At the core of RSRT's plan are four cutting-edge priority approaches that are designed to cure Rett Syndrome by attacking the root cause of the disorder: MECP2.
These approaches, which will be pursued in parallel, are applicable to any and all MECP2 mutations and deletions.
Gene therapy is the most advanced of the four curative approaches and is the lead program. The concept behind gene therapy is simple: delivery healthy copies of the MECP2 gene to compensate for the mutated ones. Over the past three years the results of RSRT's Gene Therapy Consortium have exceeded expectations. The magnitude of improvement in the mouse models of Rett is much greater than that of any drug in development and suggests that significant benefit may be achieved in people.

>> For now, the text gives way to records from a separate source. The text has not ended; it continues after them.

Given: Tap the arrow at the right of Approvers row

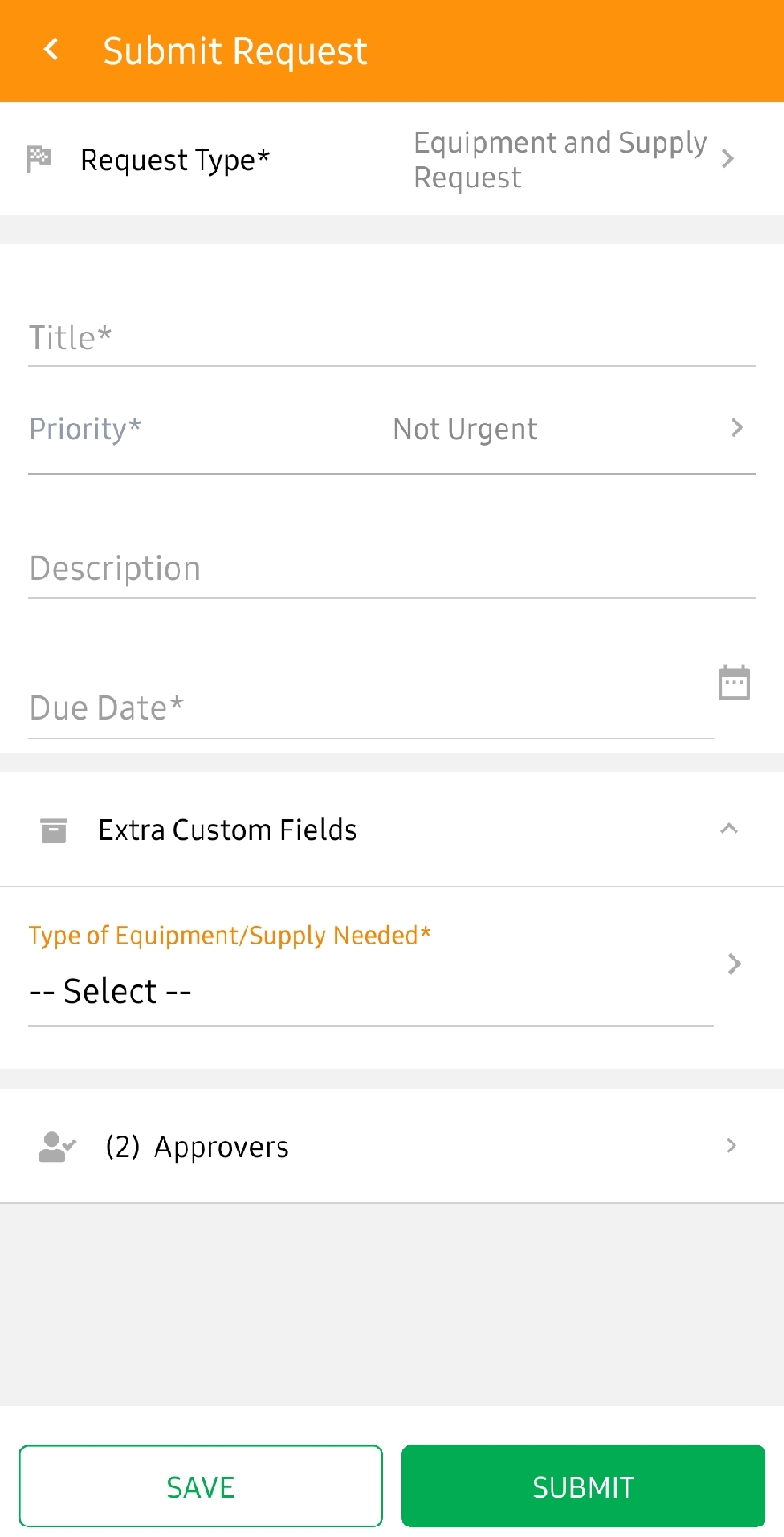Looking at the screenshot, I should click(731, 1146).
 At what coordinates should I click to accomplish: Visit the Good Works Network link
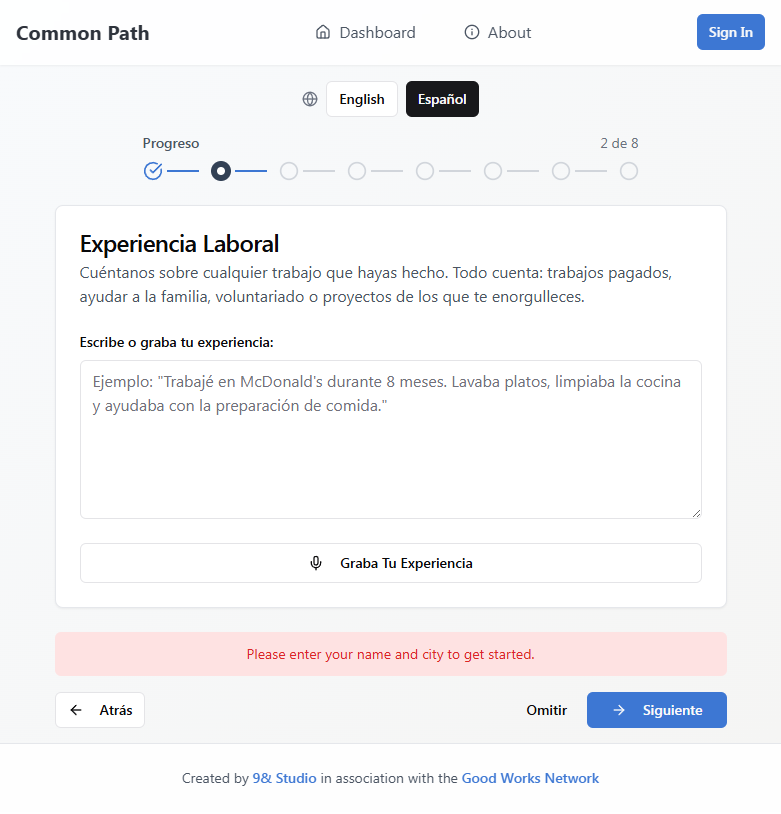coord(530,778)
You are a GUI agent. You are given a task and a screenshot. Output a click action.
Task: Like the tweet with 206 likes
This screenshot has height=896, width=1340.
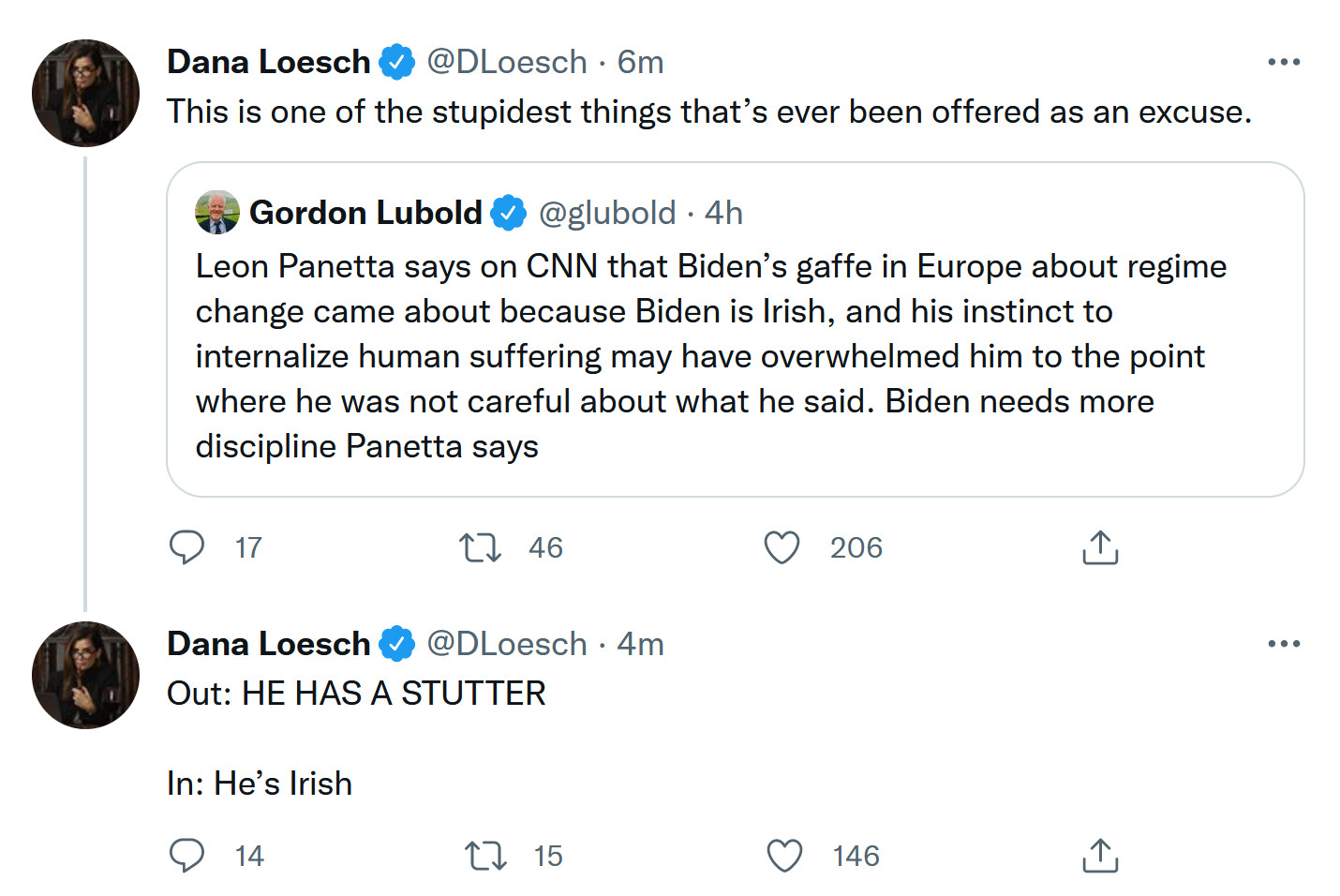782,546
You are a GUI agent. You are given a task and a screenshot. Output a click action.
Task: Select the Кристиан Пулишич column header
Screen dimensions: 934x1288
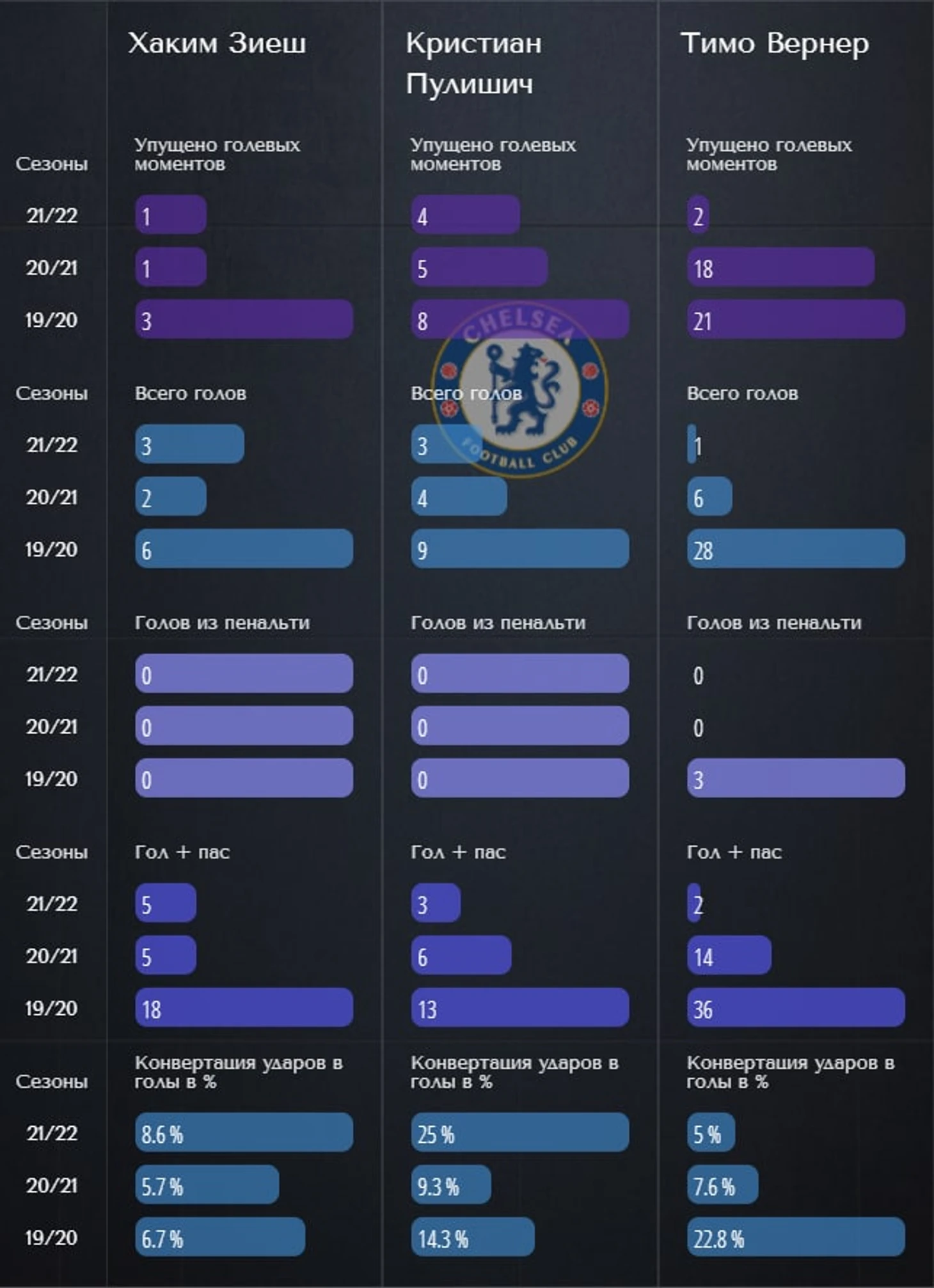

The Roadmap goals are to begin the first ever gene therapy clinical trial in people and to support development of improved second-generation gene therapy programs.
Girls and women with Rett have a mutation in only one of their two copies of the MECP2 gene. Like all females, one of the two MECP2 copies is randomly inactivated. The mutated gene is active and making defective protein in approximately half of all cells in the body, while the healthy copy of the MECP2 gene in those cells is silenced. Reactivate the silent copy and theoretically Rett is cured.
There is a healthy copy of MECP2 in every cell, we don’t have to deliver it, it’s already there, we just have to find a way to wake it up.
The possibility of editing RNA has profound therapeutic potential, but has remained largely theoretical. Focused investments by RSRT have already demonstrated the potential for correcting MECP2 mutations at the level of RNA. We are currently increasing our investment to aggressively pursue this therapeutic approach.
Goals during the next three years are to improve specificity and efficiency of editing RNA in the brain and to identify optimal delivery methods.
RSRT is collaborating with a biotech company that has developed a technology to deliver proteins to the brain. Alternative technologies are also being developed.
Covering every base
RSRT's four curative approaches intervene at all three stages of the “gene to protein” process. This multi-pronged strategy greatly increases the chance of success.